Âriflerin Allahü Teâlâdan Dileği
Bir zaman Mekke-i mükerremede yağmur yağmadı ve kuyular kurudu. Hacıların gelme zamânı da yaklaşmıştı. Havuzlar bomboş bir durumdaydı. Mekke şerifi de uzakta bulunuyordu. Şerif, hâkime bir mektup gönderip ne yapıp yapıp havuzlara su temin etmesini bildirdi. Hâkim, vakit dar olması sebebiyle bir şey yapamayıp âciz kaldı. Doğruca İbn-i Ayderûsi'ye geldi. Durumu bildirip yardım istedi. Ayderûsi ona; "Hizmetçinize birkaç koyun veriniz, o da fakirlere tasadduk etsin" buyurdu. Denileni yaptılar. Sabah olduğunda gökyüzü bulutlandı. Yağmur yağmaya başladı. Mekke sokaklarında seller aktı. Bütün kuyu ve havuzlar su ile doldu. Sohbetlerinde buyurdu ki:
"Her günah, dalgınlık ve şehvetin aslı, nefsini beğenmektir. Her tâat uyanıklık ve iffetin esası, nefsini beğenmemektir."
"Kendinde bulunan gizli ayıpları araştırman, bilmediğin gâip şeyleri araştırmandan daha iyidir."

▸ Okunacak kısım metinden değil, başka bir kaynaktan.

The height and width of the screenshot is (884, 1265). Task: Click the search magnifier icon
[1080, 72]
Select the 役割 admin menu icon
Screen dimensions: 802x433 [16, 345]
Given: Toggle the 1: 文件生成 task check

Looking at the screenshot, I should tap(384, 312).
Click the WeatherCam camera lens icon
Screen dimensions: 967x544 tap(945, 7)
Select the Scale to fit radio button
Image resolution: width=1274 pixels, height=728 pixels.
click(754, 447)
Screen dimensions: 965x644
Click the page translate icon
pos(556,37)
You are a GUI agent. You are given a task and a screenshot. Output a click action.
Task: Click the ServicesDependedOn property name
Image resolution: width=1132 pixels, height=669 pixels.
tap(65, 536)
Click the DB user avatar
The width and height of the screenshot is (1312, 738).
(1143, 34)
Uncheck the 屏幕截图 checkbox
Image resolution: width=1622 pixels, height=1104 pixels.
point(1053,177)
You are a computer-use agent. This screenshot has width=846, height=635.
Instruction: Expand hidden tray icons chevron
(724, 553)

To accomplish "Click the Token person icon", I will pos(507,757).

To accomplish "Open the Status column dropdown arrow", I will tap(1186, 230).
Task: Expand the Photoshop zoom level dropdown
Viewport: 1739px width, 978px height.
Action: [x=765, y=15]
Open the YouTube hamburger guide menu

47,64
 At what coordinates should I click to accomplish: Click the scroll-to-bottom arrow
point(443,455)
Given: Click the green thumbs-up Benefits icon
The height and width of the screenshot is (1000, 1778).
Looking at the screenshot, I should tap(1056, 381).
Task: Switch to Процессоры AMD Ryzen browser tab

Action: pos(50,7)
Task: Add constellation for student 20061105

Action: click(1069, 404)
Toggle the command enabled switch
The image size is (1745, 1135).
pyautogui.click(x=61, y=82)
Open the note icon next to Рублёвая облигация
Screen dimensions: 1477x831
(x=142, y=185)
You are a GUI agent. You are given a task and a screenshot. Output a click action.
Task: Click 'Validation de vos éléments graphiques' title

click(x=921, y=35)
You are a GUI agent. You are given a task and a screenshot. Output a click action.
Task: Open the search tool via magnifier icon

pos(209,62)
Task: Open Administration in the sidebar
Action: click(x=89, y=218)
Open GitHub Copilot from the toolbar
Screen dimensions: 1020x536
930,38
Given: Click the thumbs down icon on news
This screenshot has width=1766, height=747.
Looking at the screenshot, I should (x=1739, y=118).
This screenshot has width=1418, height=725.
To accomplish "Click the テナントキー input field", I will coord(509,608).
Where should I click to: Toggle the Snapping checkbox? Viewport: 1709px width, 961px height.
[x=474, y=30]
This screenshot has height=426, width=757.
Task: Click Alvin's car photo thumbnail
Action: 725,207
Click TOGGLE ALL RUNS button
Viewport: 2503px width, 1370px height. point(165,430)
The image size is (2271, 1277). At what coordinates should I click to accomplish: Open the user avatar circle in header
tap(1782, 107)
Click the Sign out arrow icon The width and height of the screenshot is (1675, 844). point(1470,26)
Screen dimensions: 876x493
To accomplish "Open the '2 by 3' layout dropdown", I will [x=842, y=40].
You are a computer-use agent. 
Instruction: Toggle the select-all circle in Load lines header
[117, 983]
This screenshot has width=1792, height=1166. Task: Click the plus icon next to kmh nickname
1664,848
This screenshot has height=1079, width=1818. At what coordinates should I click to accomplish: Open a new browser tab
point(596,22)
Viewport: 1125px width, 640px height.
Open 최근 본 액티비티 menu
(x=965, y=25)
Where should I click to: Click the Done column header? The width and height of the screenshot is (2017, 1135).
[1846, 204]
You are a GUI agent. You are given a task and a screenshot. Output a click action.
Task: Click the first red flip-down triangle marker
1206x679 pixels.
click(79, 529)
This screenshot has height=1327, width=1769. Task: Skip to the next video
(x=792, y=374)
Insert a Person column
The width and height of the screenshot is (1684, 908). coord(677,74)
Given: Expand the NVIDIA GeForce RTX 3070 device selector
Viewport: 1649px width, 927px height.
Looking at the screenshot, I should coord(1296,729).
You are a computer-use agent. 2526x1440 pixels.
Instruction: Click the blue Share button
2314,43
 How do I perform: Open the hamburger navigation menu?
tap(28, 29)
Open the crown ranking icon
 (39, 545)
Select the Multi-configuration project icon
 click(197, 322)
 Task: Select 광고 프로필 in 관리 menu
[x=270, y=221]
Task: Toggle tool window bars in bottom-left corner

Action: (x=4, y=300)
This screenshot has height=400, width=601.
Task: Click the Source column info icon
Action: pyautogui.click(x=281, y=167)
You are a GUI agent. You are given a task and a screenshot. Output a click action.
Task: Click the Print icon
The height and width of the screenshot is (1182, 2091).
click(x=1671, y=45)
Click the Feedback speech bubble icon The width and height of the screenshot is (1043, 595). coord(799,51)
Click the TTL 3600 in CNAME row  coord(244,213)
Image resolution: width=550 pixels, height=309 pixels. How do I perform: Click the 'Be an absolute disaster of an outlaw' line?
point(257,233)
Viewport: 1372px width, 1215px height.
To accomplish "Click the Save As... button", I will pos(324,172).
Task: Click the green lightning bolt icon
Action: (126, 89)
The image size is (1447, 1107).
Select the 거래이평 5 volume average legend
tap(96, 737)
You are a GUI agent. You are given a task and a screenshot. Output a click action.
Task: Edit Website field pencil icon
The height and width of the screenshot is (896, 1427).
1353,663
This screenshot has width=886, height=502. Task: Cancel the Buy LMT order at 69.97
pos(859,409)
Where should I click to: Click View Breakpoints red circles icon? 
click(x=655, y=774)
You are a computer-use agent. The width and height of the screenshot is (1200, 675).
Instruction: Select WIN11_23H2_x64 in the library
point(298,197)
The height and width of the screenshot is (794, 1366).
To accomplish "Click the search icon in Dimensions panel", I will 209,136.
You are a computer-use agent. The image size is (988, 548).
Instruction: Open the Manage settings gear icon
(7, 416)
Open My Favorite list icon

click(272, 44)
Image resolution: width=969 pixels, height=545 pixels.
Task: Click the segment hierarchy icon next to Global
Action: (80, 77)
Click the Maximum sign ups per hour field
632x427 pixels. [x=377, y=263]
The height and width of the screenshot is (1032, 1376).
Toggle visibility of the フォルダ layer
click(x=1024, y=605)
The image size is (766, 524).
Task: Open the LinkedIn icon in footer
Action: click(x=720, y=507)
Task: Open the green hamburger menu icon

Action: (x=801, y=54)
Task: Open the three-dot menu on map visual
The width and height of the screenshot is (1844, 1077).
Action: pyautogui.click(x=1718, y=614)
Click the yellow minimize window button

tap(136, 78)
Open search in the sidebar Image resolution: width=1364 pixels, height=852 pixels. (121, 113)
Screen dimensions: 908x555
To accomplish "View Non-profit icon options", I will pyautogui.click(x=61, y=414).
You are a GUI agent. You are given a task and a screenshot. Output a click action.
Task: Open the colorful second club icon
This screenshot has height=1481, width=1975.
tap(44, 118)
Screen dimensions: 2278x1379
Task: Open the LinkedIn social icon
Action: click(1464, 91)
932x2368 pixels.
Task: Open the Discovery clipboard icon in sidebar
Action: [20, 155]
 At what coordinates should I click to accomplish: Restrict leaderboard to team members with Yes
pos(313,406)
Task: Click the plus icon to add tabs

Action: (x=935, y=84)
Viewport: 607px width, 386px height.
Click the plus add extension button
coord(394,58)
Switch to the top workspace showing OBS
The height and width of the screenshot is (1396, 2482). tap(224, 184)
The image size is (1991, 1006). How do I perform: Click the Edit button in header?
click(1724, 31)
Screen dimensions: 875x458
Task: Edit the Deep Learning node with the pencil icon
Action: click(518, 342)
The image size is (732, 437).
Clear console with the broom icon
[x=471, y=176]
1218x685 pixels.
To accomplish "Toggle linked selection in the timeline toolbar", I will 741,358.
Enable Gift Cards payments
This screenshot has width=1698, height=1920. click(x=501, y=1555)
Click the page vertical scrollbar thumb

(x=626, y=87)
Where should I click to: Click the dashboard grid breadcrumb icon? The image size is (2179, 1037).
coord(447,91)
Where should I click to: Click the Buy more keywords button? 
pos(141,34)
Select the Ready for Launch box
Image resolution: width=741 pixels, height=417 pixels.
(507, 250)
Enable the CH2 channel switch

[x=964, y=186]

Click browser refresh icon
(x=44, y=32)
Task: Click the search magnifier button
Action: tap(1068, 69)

"Allahü teâlâ, bâzılarını kendi hizmetinde bulundurur. Bâzılarına kendi muhabbetini verir. Her ikisine de imdâd-ı ilâhi gelmiştir. Bunlar, Rabbinin ihsânıdır. İsrâ sûresi 20. âyet-i kerimesinde meâlen; "Rabbinin ihsânı, hiç kimseden menedilmiş değildir" buyuruldu.
"Her sorulana cevap verenin, açıkça görülen her şeyi yorumlayanın, karşısındakilerin hâlini hesap etmeden her ilmi açıklayanın bu hareketleri, câhil olduğunu gösterir."
"Âhiret, mümin kullara mükâfat verme yeri olarak yapılmıştır. Çünkü bu dünyâ, onlara yapılacak ihsânlara müsâit değildir. Çünkü mümin kulların değeri, mükâfâtlarının fâni olan bir yerde verilmesinden üstündür."
"Amelinin semeresini dünyâda görmek, âhirette makbûl olmaya işârettir."
"Allahü teâlâ katındaki kadrini, değerini bilmek istersen, seni hangi işlerde bulundurduğuna dikkat et!"
"İhtiyâcı olmadığı hâlde bir kimseye tâati nasip eden Allahü teâlânın, bedene ve bâtına âit nimetlerde hiç eksiklik yapmayacağını bilmek lâzımdır."
"Âriflerin Allahü teâlâdan dileği, O'na hakiki kulluk yapabilmek ve Allahü teâlânın emirlerini yerine getirebilmektir."